1. Pay attention. Do you remember the saying, “When in Rome, do what the Romans do”? It never gets any true-r than that when you’re in Singapore. If ever you’ve read that bit on a tourist being jailed for chewing gum or vandalizing, then you better pay attention and follow the rules. After all, it never hurts to wait for the pedestrian light to give the go signal, especially when you do your shopping along the famous Orchard Road, or to throw your trash in the proper containers.


2. Hear. Singaporeans speak Singlish, their own kind of English. The accent is a cross between Chinese, Malay and English, so people not accustomed to hearing other varieties of the language must be more patient in trying to understand what the locals are trying to say. To their credit, Singaporeans are very hospitable and would be more than willing to repeat what they have said if only to make you understand.

3. Get lost. In a country so orderly, getting lost seems to be a difficult task… which makes getting lost even more interesting! Try exploring places with minimal help from your city map: the small streets in Little India with its vast array of restaurants that serve curry and shops that sell spices, the quaint alleyways in Chinatown lined with souvenir shops, Chinese items and watering holes, and the bazaars in the Arab Quarters with their exotic perfumes, handicrafts and fabrics. Enter the numerous Buddhist and Hindu temples, and Moslem mosques that pepper the city. It’s an experience you will never forget.

4. Chomp. Since many cultures converge in this country, the place boasts of a wide array of cuisine to suit your palate. For adventure lovers, a plate of curry might make your day. You can also go for the honeyed chicken biryani that is served in the Arab Quarters, or some noodles and seafood in Chinatown. You can also go to Clark Quay where international restaurants abound, or simply opt for a McDonald’s or Burger King in one of the city’s many shopping malls.

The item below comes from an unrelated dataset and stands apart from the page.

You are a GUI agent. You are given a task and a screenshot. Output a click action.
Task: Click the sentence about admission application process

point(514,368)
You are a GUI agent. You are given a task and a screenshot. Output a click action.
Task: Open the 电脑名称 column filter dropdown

5. Cruise. Singapore used to be a fishing village before Ruffles arrived in the country, so it’s no wonder that a river cuts across its central business district. Go for a 30-minute cruise for S$15 (if I remember it correctly). The best time to do so is at night when the skyscrapers are all lit up. The boat would even take you to the Merlion, Singapore’s most recognizable symbol, with a lavish hotel as its background, and the Esplanade, Singapore’s answer to the Sydney Opera.

Marlon’s Singapore Route (1-2): It’s a small city which can be explored easily, even without an itinerary. If you want to go to Sentosa, the country’s famed leisure resort, it’s best to reserve one whole day for that. During the summer months, the period from 1 to 4 PM is very hot, so you might want to squeeze in your visit to the shopping malls around that time to avoid the heat.

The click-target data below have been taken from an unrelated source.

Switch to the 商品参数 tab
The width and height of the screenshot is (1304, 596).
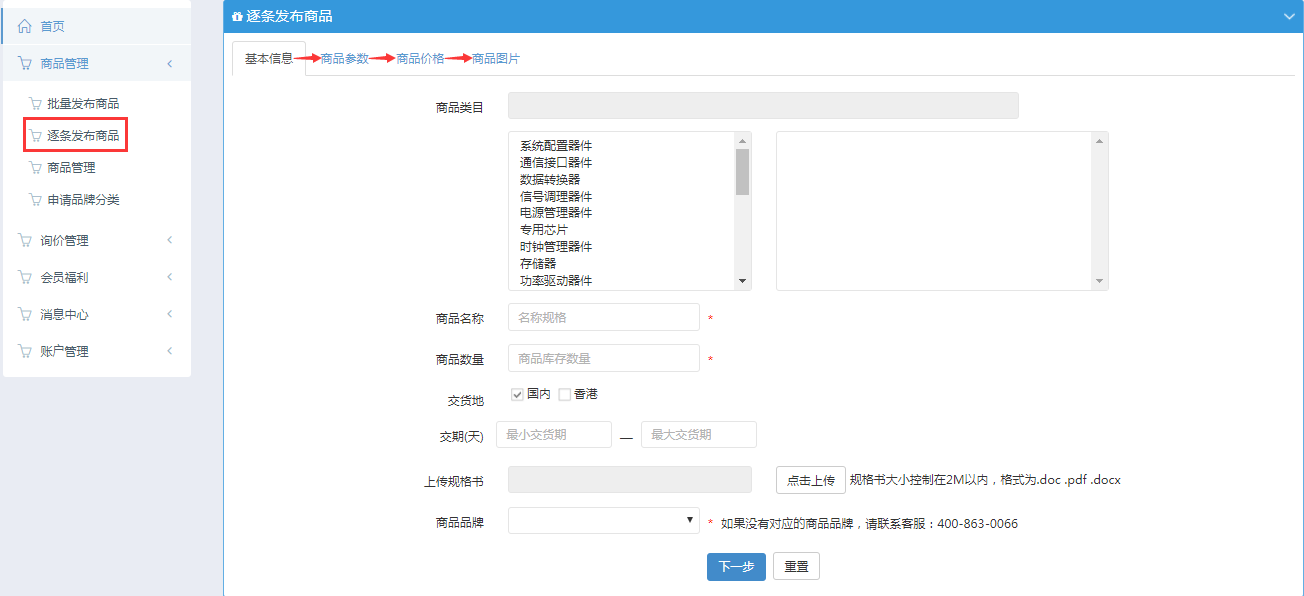click(345, 59)
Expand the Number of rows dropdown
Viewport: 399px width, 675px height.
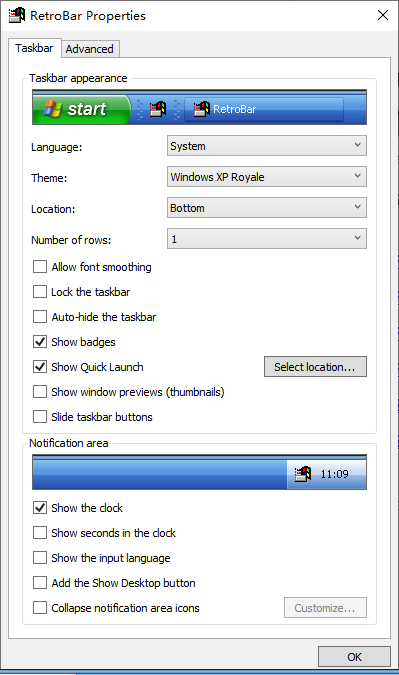(267, 239)
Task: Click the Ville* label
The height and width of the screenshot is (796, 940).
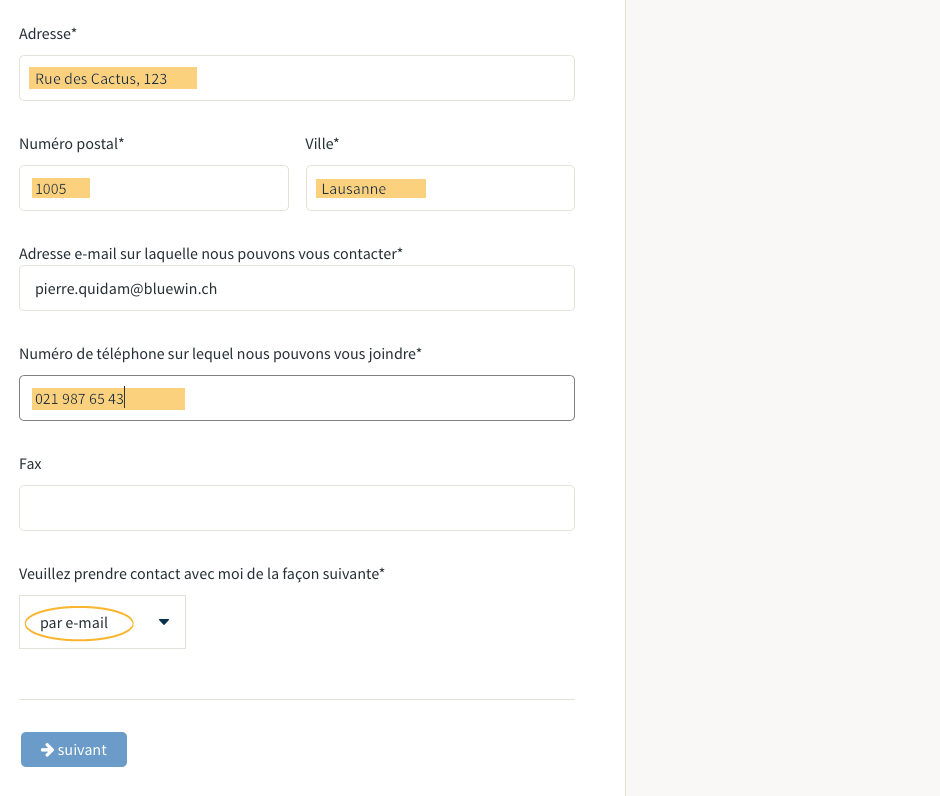Action: click(322, 144)
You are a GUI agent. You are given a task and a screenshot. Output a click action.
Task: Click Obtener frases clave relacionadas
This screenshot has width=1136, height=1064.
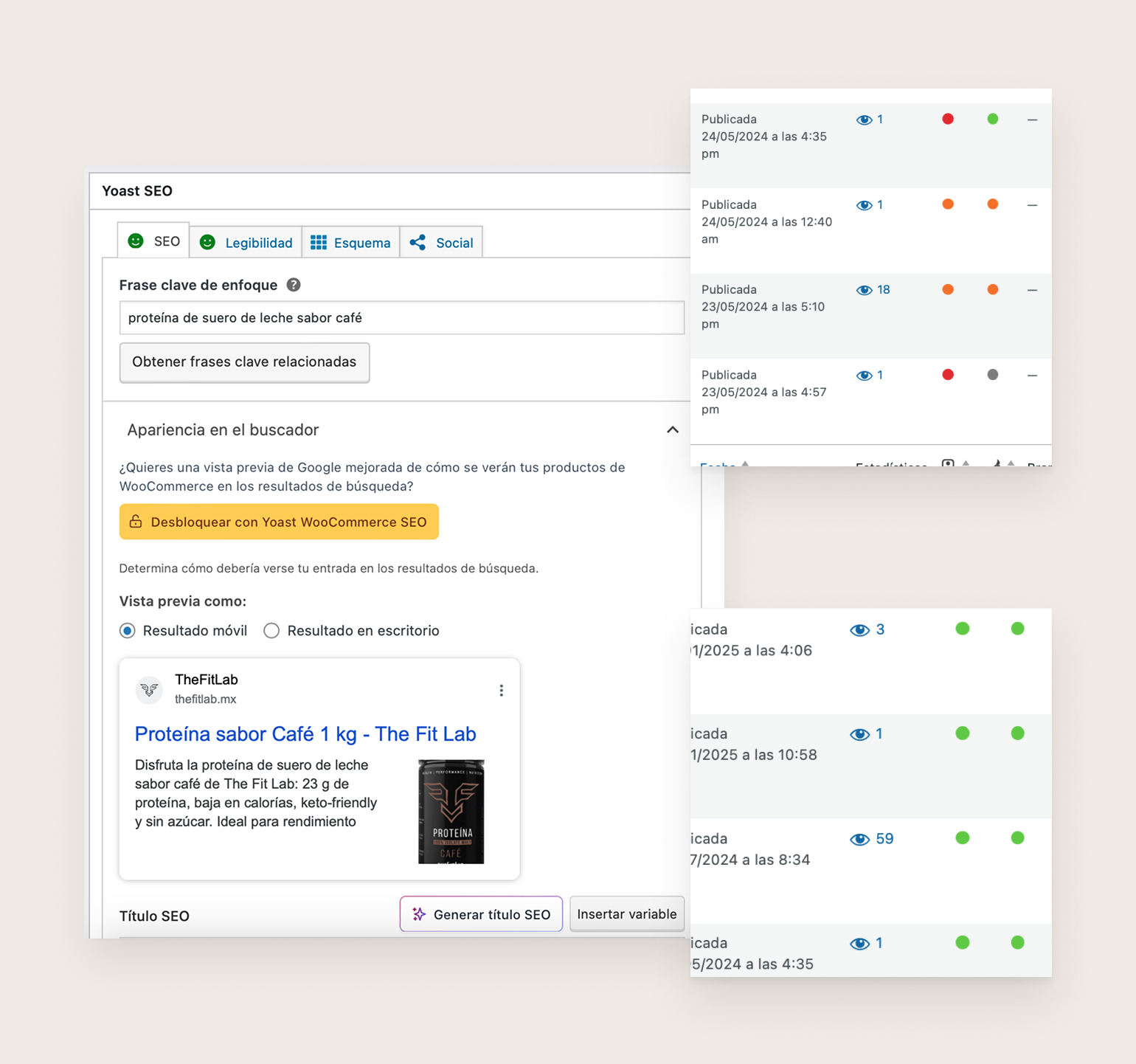(x=244, y=362)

Marlon’s Budget Tip: Ask your hotel or hostel if they have any SG card to spare. It’s the transportation card you acquire at S$7 that allows you to travel throughout the island. The money serves as your deposit and will be returned to you once you surrender the card. To avoid the hassle of returning it to the metro office, some hostels have cards ready for their guests, which the guests would have to load themselves and return to the hostels when they check out.

1 comment:

e - labs said...

Nice Marlon! I've never been to Singapore. I'm currently working here in Brunei. I'm thinking of visiting that place soon.

I can relate sa curry and sa singlish!